Inclisiran is the first of a new type of cholesterol-lowering treatment which uses RNA interference (RNAi) to boost the liver’s ability to remove LDL-cholesterol from the blood.
NICE's decision to back inclisiran for NHS use follows an agreement between NHS England and NHS Improvement and Novartis, which will make the drug available at a discount to its list price.
Inclisiran is given by subcutaneous injection, either on its own or alongside statins or other cholesterol-lowering drugs. Patients receive a second dose three months after an initial dose, and then two more doses each year.
NHS England said a deal with the drug's manufacturer Novartis would allow 300,000 people to receive it over the next three years - suggesting GP practices could be expected to deliver two inclisiran jabs to 100,000 patients a year. Administering the drug in GP surgeries would spare patients regular hospital visits, it added.
Officials estimate that inclisiran could 'prevent 55,000 heart attacks and strokes, saving 30,000 lives within the next decade'.
Clinical trial evidence shows that inclisiran may help lower cholesterol levels when other treatments have not reduced them enough. However, there is no data directly comparing inclisiran with the other treatments ezetimibe, alirocumab or evolocumab. There is also no long term evidence yet on inclisiran’s effect on cardiovascular outcomes.
In people who have never had a cardiovascular event, the cost-effectiveness estimates were 'very uncertain' and deemed likely to be above what NICE considers an acceptable use of NHS resources.
Meindert Boysen, NICE deputy chief executive and director of the Centre for Health Technology Evaluation, said: 'Inclisiran represents a potential game-changer in preventing thousands of people from dying prematurely from heart attacks and strokes.

##############################

▶ [EXERCISES]:
**A.** Answer these questions from the inclisiran passage.
(i) What technology does inclisiran use to boost the liver's ability to remove LDL-cholesterol?
(ii) When do patients receive their second dose?
(iii) How many people did NHS England say could receive the drug over the next three years?
**B.** Reproduce the inclisiran passage word for word, from "Clinical trial evidence" down to "of NHS resources.".
**C.** Go on with the inclisiran passage, picking up after its last sentence.

[Stored items]
##############################

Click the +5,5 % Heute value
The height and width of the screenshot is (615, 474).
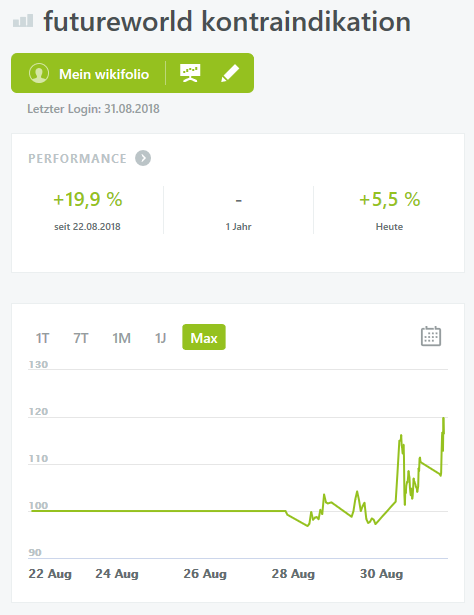390,199
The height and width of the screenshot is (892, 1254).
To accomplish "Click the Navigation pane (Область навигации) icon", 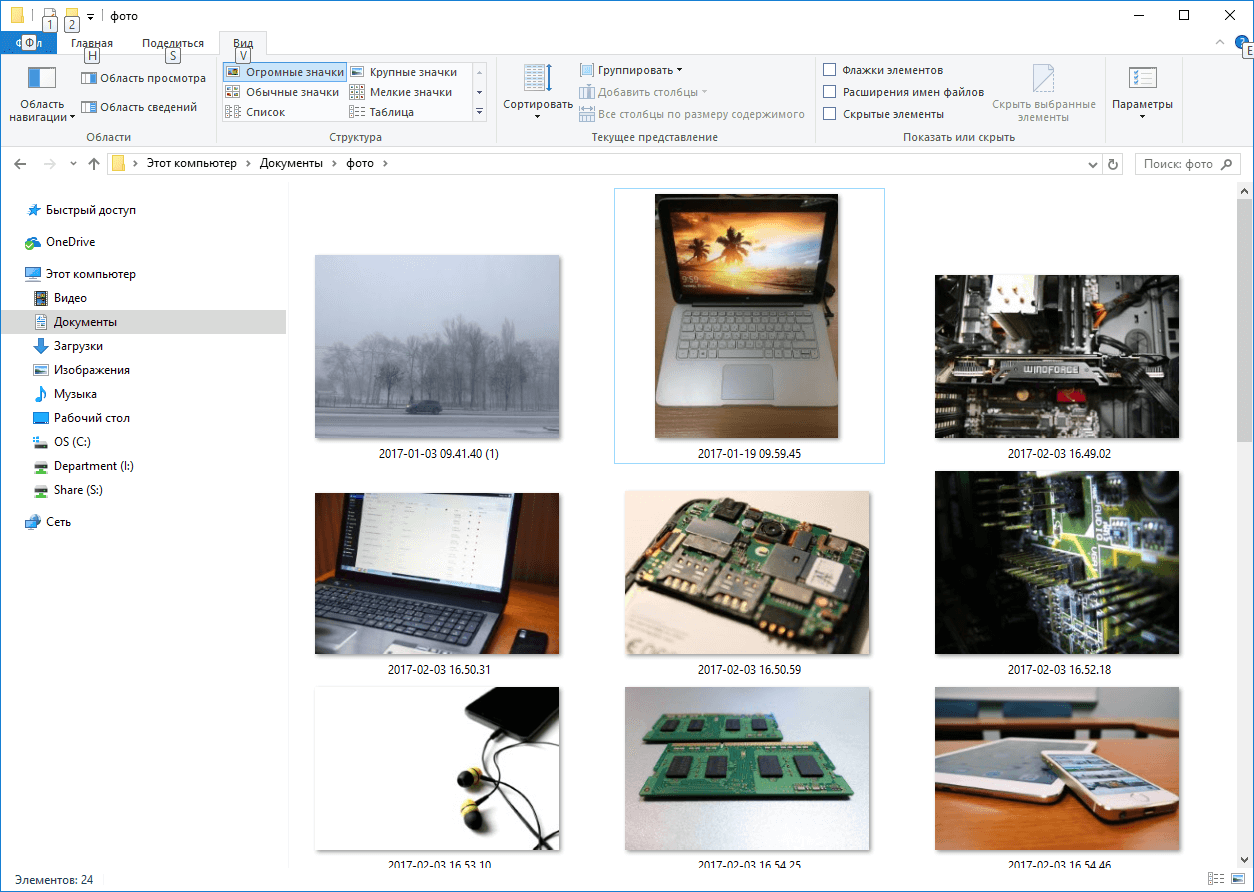I will click(x=42, y=79).
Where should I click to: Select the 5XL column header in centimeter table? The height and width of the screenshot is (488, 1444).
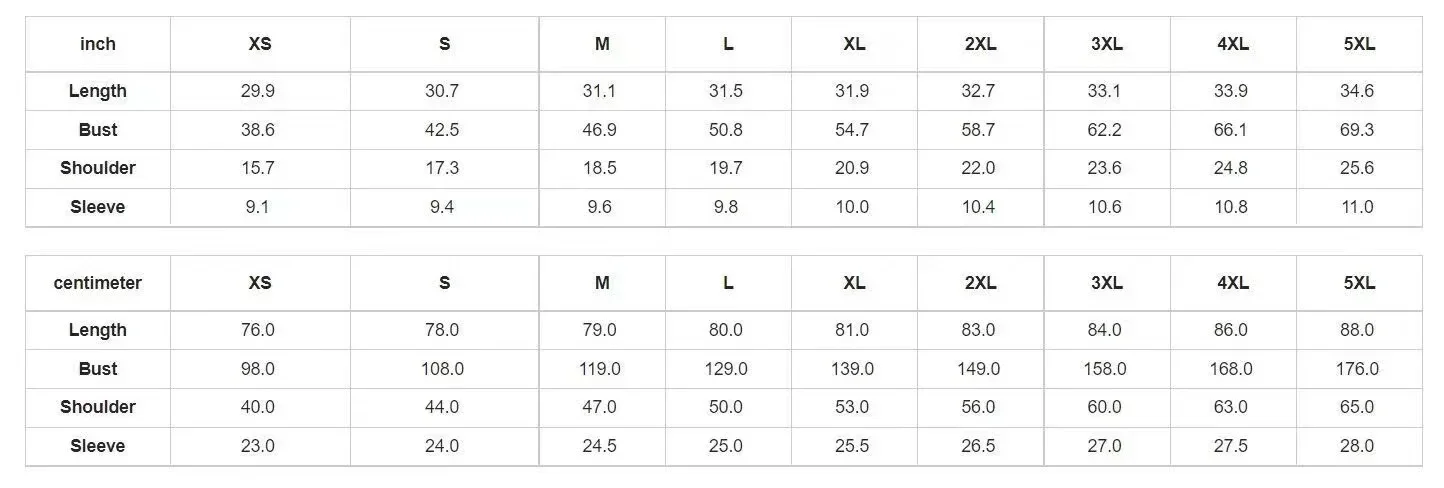pyautogui.click(x=1359, y=283)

##############################

▶ [SOLVED PROBLEMS]:
**A.**
(i) RNA interference (RNAi)
(ii) Three months after the initial dose
(iii) 300,000

**B.**
Clinical trial evidence shows that inclisiran may help lower cholesterol levels when other treatments have not reduced them enough. However, there is no data directly comparing inclisiran with the other treatments ezetimibe, alirocumab or evolocumab. There is also no long term evidence yet on inclisiran’s effect on cardiovascular outcomes.
In people who have never had a cardiovascular event, the cost-effectiveness estimates were 'very uncertain' and deemed likely to be above what NICE considers an acceptable use of NHS resources.

**C.**
'We’re therefore pleased to be able to recommend it as a cost-effective option on the NHS supported by the ground-breaking deal between NHS England and NHS Improvement and Novartis - a deal that could see as many as 300,000 people with high cholesterol or mixed dyslipidaemia who have already had a previous cardiovascular event receive the drug over the next 3 years.'
When taken up by liver cells, inclisiran suppresses the translation of proprotein convertase subtilisin kexin type 9 — the same enzyme targeted by alirocumab and evolocumab. This results in increased LDL-C receptor recycling and expression, increasing LDL-C uptake and lowering circulating LDL-C.
The efficacy of inclisiran was evaluated in three phase III studies in 3660 patients with atherosclerotic cardiovascular disease (coronary heart disease, cerebrovascular disease or peripheral artery disease), atherosclerotic cardiovascular disease risk equivalents (type II diabetes, familial hypercholesterolaemia, or a 10-year risk of having a cardiovascular event of ≥20%) and/or familial hypercholesterolaemia.
Patients were taking a maximally tolerated dose of statin with or without other lipid-modifying therapy and required additional LDL-C reduction; approximately 17% of patients were statin-intolerant.
In a pooled analysis, the placebo-corrected change in LDL-C with inclisiran at day 510 was −50.7% (95% CI −52.9% to −48.4%; p<0.0001) and the corresponding time-adjusted change in LDL-C was −50.5% (95% CI −52.1% to −48.9%; p<0.0001).
The only adverse events associated with inclisiran were reactions at the injection site (8.2%).